Um ano antes, 400 crianças tinham sido abandonadas em Itália, enquanto na Grécia, o número de casos registados em 2003 foi de 114.

Ao mesmo tempo, de acordo com a mesma fonte, têm vindo a ressurgir as «rodas dos enjeitados», locais para depositar anonimamente recém-nascidos que foram abolidos no nosso País em 1897, mas que estão de novo a alastrar, existindo já em 11 países europeus, nomeadamente Portugal, Itália e mesmo na Alemanha.

Em simultâneo, está aumentar também o número de crianças abandonadas em hospitais, clínicas e igrejas, o que é visto como uma consequência directa das políticas de austeridade que deixam as famílias sem meios para criar os seus filhos.

A Aldeias de Crianças SOS prevê um agravamento destes casos, notando que a despesa para criar uma criança representa entre 20 e 30 por cento do orçamento familiar.
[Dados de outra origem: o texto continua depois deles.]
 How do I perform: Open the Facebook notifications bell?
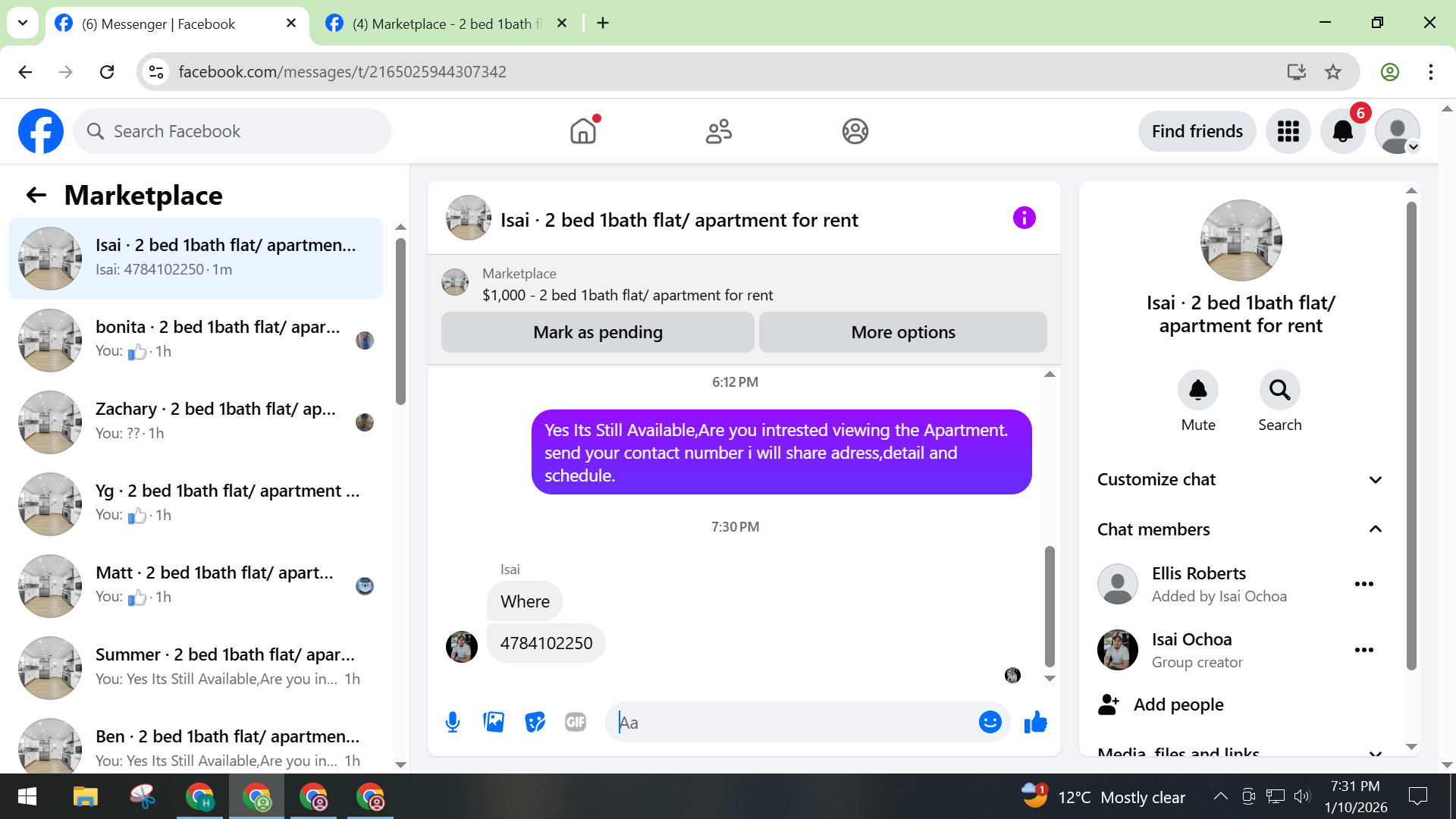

O director desta organização na Grécia, George Protopapas, constata que as famílias, que já antes lutavam para manter as suas casas, debatem-se agora com grandes dificuldades para vestir e alimentar os seus filhos.

Protopapas cita o exemplo de uma criança deixada numa enfermaria pela sua mãe com a seguinte nota: «Não virei buscar a Ana porque não tenho meios para cuidar dela. Por favor tratem bem dela. Lamento.»

As estatísticas oficiais revelam que 27,7 por cento dos gregos já vivem numa situação de penúria. Mas se neste momento a miséria ainda afecta principalmente as camadas mais desfavorecidas, Protopapas prevê as famílias das «classes médias» conhecerão grandes carências nos próximos dois anos. «Provavelmente precisarão de ser ajudadas para sobreviver».

A mesma opinião tem Stergios Sifnios, director do trabalho social da organização, que nunca viveu uma situação similar em 30 anos de actividade no sector. «Receamos seriamente que no futuro haverá um grande número de famílias que não vão conseguir manter os seus filhos por razões económicas».